De lidstaten zorgen ervoor dat de rechterlijke of administratieve instanties de schorsing van individuele tenuitvoerleggingsmaatregelen in de volgende gevallen kunnen opheffen:
- a)
de schorsing vervult niet langer de doelstelling, te weten de ondersteuning van de onderhandelingen over het herstructureringsplan, bijvoorbeeld indien blijkt dat een deel van de schuldeisers dat krachtens nationaal recht de goedkeuring van het herstructureringsplan zou kunnen voorkomen, de voortzetting van de onderhandelingen niet steunt;
- b)
op verzoek van de schuldenaar of de herstructureringsdeskundige;
- c)
indien het nationaal recht hierin voorziet — één of meer schuldeisers of één of meer categorieën schuldeisers worden door een schorsing van individuele tenuitvoerleggingsmaatregelen op oneerlijke wijze benadeeld of zouden hierdoor op oneerlijke wijze worden benadeeld; of
- d)
indien het nationaal recht hierin voorziet — indien de schorsing leidt tot de insolventie van een schuldeiser.

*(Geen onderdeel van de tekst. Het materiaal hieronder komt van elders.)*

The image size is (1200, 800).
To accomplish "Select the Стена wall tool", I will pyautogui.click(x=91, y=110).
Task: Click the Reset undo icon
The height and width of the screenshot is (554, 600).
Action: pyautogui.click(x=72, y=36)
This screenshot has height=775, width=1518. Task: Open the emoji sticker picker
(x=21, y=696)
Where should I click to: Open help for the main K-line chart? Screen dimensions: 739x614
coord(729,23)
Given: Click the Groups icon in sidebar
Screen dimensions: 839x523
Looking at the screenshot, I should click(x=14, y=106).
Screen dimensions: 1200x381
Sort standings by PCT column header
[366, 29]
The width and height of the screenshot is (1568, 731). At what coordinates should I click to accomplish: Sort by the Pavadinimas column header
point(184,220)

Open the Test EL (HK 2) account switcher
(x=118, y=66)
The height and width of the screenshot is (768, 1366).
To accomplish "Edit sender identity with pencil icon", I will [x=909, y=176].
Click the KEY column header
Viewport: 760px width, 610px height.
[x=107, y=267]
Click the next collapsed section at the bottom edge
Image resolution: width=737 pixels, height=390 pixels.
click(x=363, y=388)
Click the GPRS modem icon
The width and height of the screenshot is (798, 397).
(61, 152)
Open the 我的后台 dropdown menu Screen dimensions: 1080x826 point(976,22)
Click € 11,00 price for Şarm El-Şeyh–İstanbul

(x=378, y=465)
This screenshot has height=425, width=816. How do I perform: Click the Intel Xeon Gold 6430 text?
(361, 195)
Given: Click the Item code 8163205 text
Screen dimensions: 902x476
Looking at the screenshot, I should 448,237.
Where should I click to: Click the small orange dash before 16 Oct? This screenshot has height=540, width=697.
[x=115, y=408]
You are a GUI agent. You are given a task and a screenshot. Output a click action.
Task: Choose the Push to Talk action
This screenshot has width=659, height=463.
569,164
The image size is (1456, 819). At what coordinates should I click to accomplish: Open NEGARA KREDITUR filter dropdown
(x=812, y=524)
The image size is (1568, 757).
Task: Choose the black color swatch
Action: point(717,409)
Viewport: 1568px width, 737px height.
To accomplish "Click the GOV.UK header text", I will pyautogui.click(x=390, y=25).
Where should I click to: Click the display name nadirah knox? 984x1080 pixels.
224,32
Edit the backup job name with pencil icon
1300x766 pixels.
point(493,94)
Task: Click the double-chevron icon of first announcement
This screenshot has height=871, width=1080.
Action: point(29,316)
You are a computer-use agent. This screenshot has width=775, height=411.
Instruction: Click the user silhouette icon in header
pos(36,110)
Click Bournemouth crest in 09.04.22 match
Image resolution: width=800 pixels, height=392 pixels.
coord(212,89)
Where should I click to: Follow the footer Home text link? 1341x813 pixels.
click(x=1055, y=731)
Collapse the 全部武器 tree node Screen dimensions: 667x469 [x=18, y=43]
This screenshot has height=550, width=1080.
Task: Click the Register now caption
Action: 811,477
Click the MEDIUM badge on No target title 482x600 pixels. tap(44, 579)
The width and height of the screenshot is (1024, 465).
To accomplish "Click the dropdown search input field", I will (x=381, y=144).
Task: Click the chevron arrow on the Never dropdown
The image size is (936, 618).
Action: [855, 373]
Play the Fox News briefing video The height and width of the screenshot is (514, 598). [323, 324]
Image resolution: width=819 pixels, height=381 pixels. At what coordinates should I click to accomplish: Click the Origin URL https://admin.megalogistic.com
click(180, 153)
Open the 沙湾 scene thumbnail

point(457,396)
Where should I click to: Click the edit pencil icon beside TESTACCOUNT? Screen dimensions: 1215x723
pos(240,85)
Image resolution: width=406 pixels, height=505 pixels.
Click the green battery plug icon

De lidstaten kunnen de bevoegdheid om de schorsing van individuele tenuitvoerleggingsmaatregelen op te heffen, beperken tot situaties waarin schuldeisers geen gelegenheid hadden gehad om gehoord te worden voordat de schorsing in werking trad of voordat een rechterlijke of administratieve instantie een verlenging van de schorsing toestond.
De lidstaten kunnen voorzien in een minimumperiode, die de in lid 6 bedoelde termijn niet overschrijdt, tijdens welke een schorsing van individuele tenuitvoerleggingsmaatregelen niet kan worden opgeheven.